YOUR GOAL: Rewrite the data below as a numbered list and leave out any blank lines.

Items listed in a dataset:
───
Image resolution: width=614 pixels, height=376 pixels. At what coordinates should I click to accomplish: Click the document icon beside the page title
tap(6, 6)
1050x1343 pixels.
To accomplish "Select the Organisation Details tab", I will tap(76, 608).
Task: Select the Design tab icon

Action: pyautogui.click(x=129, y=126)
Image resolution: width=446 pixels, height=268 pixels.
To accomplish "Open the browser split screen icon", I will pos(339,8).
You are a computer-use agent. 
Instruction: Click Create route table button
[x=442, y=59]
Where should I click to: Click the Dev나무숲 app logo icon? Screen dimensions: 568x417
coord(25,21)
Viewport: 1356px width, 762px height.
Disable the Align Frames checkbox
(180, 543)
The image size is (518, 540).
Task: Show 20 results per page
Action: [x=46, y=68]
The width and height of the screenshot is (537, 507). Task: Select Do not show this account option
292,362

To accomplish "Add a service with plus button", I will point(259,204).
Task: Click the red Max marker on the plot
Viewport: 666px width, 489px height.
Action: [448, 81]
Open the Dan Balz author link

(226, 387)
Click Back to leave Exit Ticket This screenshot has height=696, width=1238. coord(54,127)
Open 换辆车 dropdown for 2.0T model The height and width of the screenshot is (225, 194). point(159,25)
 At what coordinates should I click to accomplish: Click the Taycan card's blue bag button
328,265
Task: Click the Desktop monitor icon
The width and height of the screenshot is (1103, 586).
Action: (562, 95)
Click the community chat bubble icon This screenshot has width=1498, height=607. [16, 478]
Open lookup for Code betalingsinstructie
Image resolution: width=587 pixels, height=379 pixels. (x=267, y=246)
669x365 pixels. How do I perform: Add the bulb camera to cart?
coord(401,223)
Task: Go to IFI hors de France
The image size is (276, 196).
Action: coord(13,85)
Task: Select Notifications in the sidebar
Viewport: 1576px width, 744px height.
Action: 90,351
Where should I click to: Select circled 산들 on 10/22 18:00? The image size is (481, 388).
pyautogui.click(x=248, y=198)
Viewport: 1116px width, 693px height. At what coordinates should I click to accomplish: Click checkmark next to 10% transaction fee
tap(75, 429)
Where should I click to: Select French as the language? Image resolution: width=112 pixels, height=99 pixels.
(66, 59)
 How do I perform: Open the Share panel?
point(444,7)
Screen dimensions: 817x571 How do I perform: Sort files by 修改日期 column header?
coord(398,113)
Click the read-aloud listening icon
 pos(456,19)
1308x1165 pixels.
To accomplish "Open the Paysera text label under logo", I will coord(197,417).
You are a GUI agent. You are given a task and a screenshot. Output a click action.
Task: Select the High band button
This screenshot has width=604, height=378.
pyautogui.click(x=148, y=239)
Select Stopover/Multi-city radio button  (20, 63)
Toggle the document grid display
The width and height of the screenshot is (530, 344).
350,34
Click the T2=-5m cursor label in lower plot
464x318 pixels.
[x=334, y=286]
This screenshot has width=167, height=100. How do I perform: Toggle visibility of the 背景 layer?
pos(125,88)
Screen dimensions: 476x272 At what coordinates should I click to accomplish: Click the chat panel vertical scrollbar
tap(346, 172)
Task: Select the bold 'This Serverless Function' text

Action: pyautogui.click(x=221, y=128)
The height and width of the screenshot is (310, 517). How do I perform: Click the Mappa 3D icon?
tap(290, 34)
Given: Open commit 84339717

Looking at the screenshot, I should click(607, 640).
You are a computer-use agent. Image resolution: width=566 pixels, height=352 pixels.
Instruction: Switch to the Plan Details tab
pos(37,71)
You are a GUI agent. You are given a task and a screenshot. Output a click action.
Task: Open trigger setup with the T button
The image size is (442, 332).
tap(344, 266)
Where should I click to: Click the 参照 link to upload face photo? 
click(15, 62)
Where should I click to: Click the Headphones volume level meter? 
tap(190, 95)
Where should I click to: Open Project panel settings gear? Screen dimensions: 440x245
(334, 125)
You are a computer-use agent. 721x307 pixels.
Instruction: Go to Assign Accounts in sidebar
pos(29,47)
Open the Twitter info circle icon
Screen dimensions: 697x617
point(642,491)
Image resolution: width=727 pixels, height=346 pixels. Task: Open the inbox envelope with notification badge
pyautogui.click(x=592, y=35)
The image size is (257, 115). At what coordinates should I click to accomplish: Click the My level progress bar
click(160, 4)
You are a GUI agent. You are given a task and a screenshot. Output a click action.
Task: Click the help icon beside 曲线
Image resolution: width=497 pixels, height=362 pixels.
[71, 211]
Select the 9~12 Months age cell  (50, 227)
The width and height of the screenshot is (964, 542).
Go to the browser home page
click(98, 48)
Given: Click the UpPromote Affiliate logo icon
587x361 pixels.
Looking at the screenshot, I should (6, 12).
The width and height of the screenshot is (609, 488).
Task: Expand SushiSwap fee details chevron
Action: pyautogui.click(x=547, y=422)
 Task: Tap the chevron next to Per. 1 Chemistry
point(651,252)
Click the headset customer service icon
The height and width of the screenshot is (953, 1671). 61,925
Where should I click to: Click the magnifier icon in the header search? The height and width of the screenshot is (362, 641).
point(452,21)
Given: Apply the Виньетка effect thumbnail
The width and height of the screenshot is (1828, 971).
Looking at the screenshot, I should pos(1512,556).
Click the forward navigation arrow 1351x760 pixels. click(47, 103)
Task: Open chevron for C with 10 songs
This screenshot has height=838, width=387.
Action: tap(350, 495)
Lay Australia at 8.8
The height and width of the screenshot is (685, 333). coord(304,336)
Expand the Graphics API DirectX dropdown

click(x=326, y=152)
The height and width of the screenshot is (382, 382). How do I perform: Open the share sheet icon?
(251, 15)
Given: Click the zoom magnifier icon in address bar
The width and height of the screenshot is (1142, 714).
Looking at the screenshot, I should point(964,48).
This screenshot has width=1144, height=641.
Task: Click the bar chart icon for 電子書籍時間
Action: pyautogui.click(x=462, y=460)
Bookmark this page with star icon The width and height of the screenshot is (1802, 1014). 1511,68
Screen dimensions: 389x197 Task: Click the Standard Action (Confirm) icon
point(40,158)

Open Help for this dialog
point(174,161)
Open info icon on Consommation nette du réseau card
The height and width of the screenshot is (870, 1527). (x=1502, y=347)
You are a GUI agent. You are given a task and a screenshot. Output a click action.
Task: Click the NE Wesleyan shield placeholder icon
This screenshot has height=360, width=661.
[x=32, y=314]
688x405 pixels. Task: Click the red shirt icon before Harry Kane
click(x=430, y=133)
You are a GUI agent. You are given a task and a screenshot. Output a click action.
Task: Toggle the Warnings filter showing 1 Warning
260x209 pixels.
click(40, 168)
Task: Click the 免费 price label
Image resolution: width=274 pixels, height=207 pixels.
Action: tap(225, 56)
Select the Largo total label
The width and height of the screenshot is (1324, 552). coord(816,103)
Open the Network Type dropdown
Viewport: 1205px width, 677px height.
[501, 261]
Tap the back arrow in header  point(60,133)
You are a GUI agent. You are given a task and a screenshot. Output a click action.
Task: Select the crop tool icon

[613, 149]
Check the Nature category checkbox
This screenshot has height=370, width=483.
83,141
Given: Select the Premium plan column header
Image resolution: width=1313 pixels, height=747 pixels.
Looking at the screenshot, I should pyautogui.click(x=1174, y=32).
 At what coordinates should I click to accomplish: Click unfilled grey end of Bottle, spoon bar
───
PROBLEM SOLUTION:
1. Image resolution: width=614 pixels, height=376 pixels. At what coordinates should I click to accomplish: Click the document icon beside the page title
2. tap(6, 6)
3. 1050x1343 pixels.
4. To accomplish "Select the Organisation Details tab", I will tap(76, 608).
5. Task: Select the Design tab icon
6. Action: pyautogui.click(x=129, y=126)
7. Image resolution: width=446 pixels, height=268 pixels.
8. To accomplish "Open the browser split screen icon", I will pos(339,8).
9. You are a computer-use agent. 
10. Instruction: Click Create route table button
11. [x=442, y=59]
12. Where should I click to: Click the Dev나무숲 app logo icon? Screen dimensions: 568x417
13. coord(25,21)
14. Viewport: 1356px width, 762px height.
15. Disable the Align Frames checkbox
16. (180, 543)
17. The image size is (518, 540).
18. Task: Show 20 results per page
19. Action: [x=46, y=68]
20. The width and height of the screenshot is (537, 507). Task: Select Do not show this account option
21. 292,362
22. To accomplish "Add a service with plus button", I will point(259,204).
23. Task: Click the red Max marker on the plot
24. Viewport: 666px width, 489px height.
25. Action: [448, 81]
26. Open the Dan Balz author link
27. (226, 387)
28. Click Back to leave Exit Ticket This screenshot has height=696, width=1238. coord(54,127)
29. Open 换辆车 dropdown for 2.0T model The height and width of the screenshot is (225, 194). point(159,25)
30.  At what coordinates should I click to accomplish: Click the Taycan card's blue bag button
31. 328,265
32. Task: Click the Desktop monitor icon
33. The width and height of the screenshot is (1103, 586).
34. Action: (562, 95)
35. Click the community chat bubble icon This screenshot has width=1498, height=607. [16, 478]
36. Open lookup for Code betalingsinstructie
37. Image resolution: width=587 pixels, height=379 pixels. (x=267, y=246)
38. 669x365 pixels. How do I perform: Add the bulb camera to cart?
39. coord(401,223)
40. Task: Go to IFI hors de France
41. The image size is (276, 196).
42. Action: coord(13,85)
43. Task: Select Notifications in the sidebar
44. Viewport: 1576px width, 744px height.
45. Action: 90,351
46. Where should I click to: Select circled 산들 on 10/22 18:00? The image size is (481, 388).
47. pyautogui.click(x=248, y=198)
48. Viewport: 1116px width, 693px height. At what coordinates should I click to accomplish: Click checkmark next to 10% transaction fee
49. tap(75, 429)
50. Where should I click to: Select French as the language? Image resolution: width=112 pixels, height=99 pixels.
51. (66, 59)
52.  How do I perform: Open the Share panel?
53. point(444,7)
54. Screen dimensions: 817x571 How do I perform: Sort files by 修改日期 column header?
55. coord(398,113)
56. Click the read-aloud listening icon
57.  pos(456,19)
58. 1308x1165 pixels.
59. To accomplish "Open the Paysera text label under logo", I will coord(197,417).
60. You are a GUI agent. You are given a task and a screenshot. Output a click action.
61. Task: Select the High band button
62. This screenshot has width=604, height=378.
63. pyautogui.click(x=148, y=239)
64. Select Stopover/Multi-city radio button  (20, 63)
65. Toggle the document grid display
66. The width and height of the screenshot is (530, 344).
67. 350,34
68. Click the T2=-5m cursor label in lower plot
69. 464x318 pixels.
70. [x=334, y=286]
71. This screenshot has width=167, height=100. How do I perform: Toggle visibility of the 背景 layer?
72. pos(125,88)
73. Screen dimensions: 476x272 At what coordinates should I click to accomplish: Click the chat panel vertical scrollbar
74. tap(346, 172)
75. Task: Select the bold 'This Serverless Function' text
76. Action: pyautogui.click(x=221, y=128)
77. The height and width of the screenshot is (310, 517). How do I perform: Click the Mappa 3D icon?
78. tap(290, 34)
79. Given: Open commit 84339717
80. Looking at the screenshot, I should click(607, 640).
81. You are a computer-use agent. Image resolution: width=566 pixels, height=352 pixels.
82. Instruction: Switch to the Plan Details tab
83. pos(37,71)
84. You are a GUI agent. You are given a task and a screenshot. Output a click action.
85. Task: Open trigger setup with the T button
86. The image size is (442, 332).
87. tap(344, 266)
88. Where should I click to: Click the 参照 link to upload face photo? 
89. click(15, 62)
90. Where should I click to: Click the Headphones volume level meter? 
91. tap(190, 95)
92. Where should I click to: Open Project panel settings gear? Screen dimensions: 440x245
93. (334, 125)
94. You are a computer-use agent. 721x307 pixels.
95. Instruction: Go to Assign Accounts in sidebar
96. pos(29,47)
97. Open the Twitter info circle icon
98. Screen dimensions: 697x617
99. point(642,491)
100. Image resolution: width=727 pixels, height=346 pixels. Task: Open the inbox envelope with notification badge
101. pyautogui.click(x=592, y=35)
102. The image size is (257, 115). At what coordinates should I click to accomplish: Click the My level progress bar
103. click(160, 4)
104. You are a GUI agent. You are given a task and a screenshot. Output a click action.
105. Task: Click the help icon beside 曲线
106. Image resolution: width=497 pixels, height=362 pixels.
107. [71, 211]
108. Select the 9~12 Months age cell  (50, 227)
109. The width and height of the screenshot is (964, 542).
110. Go to the browser home page
111. click(98, 48)
112. Given: Click the UpPromote Affiliate logo icon
113. 587x361 pixels.
114. Looking at the screenshot, I should (6, 12).
115. The width and height of the screenshot is (609, 488).
116. Task: Expand SushiSwap fee details chevron
117. Action: pyautogui.click(x=547, y=422)
118.  Task: Tap the chevron next to Per. 1 Chemistry
119. point(651,252)
120. Click the headset customer service icon
121. The height and width of the screenshot is (953, 1671). 61,925
122. Where should I click to: Click the magnifier icon in the header search? The height and width of the screenshot is (362, 641).
123. point(452,21)
124. Given: Apply the Виньетка effect thumbnail
125. The width and height of the screenshot is (1828, 971).
126. Looking at the screenshot, I should pos(1512,556).
127. Click the forward navigation arrow 1351x760 pixels. click(47, 103)
128. Task: Open chevron for C with 10 songs
129. This screenshot has height=838, width=387.
130. Action: tap(350, 495)
131. Lay Australia at 8.8
132. The height and width of the screenshot is (685, 333). coord(304,336)
133. Expand the Graphics API DirectX dropdown
134. click(x=326, y=152)
135. The height and width of the screenshot is (382, 382). How do I perform: Open the share sheet icon?
136. (251, 15)
137. Given: Click the zoom magnifier icon in address bar
138. The width and height of the screenshot is (1142, 714).
139. Looking at the screenshot, I should point(964,48).
140. This screenshot has width=1144, height=641.
141. Task: Click the bar chart icon for 電子書籍時間
142. Action: pyautogui.click(x=462, y=460)
143. Bookmark this page with star icon The width and height of the screenshot is (1802, 1014). 1511,68
144. Screen dimensions: 389x197 Task: Click the Standard Action (Confirm) icon
145. point(40,158)
146. Open Help for this dialog
147. point(174,161)
148. Open info icon on Consommation nette du réseau card
149. The height and width of the screenshot is (870, 1527). (x=1502, y=347)
150. You are a GUI agent. You are given a task and a screenshot. Output a click action.
151. Task: Click the NE Wesleyan shield placeholder icon
152. This screenshot has height=360, width=661.
153. [x=32, y=314]
154. 688x405 pixels. Task: Click the red shirt icon before Harry Kane
155. click(x=430, y=133)
156. You are a GUI agent. You are given a task and a screenshot. Output a click action.
157. Task: Toggle the Warnings filter showing 1 Warning
158. 260x209 pixels.
159. click(40, 168)
160. Task: Click the 免费 price label
161. Image resolution: width=274 pixels, height=207 pixels.
162. Action: tap(225, 56)
163. Select the Largo total label
164. The width and height of the screenshot is (1324, 552). coord(816,103)
165. Open the Network Type dropdown
166. Viewport: 1205px width, 677px height.
167. [501, 261]
168. Tap the back arrow in header  point(60,133)
169. You are a GUI agent. You are given a task and a screenshot. Output a click action.
170. Task: Select the crop tool icon
171. [613, 149]
172. Check the Nature category checkbox
173. This screenshot has height=370, width=483.
174. 83,141
175. Given: Select the Premium plan column header
176. Image resolution: width=1313 pixels, height=747 pixels.
177. Looking at the screenshot, I should pyautogui.click(x=1174, y=32).
178.  At what coordinates should I click to accomplish: Click unfilled grey end of Bottle, spoon bar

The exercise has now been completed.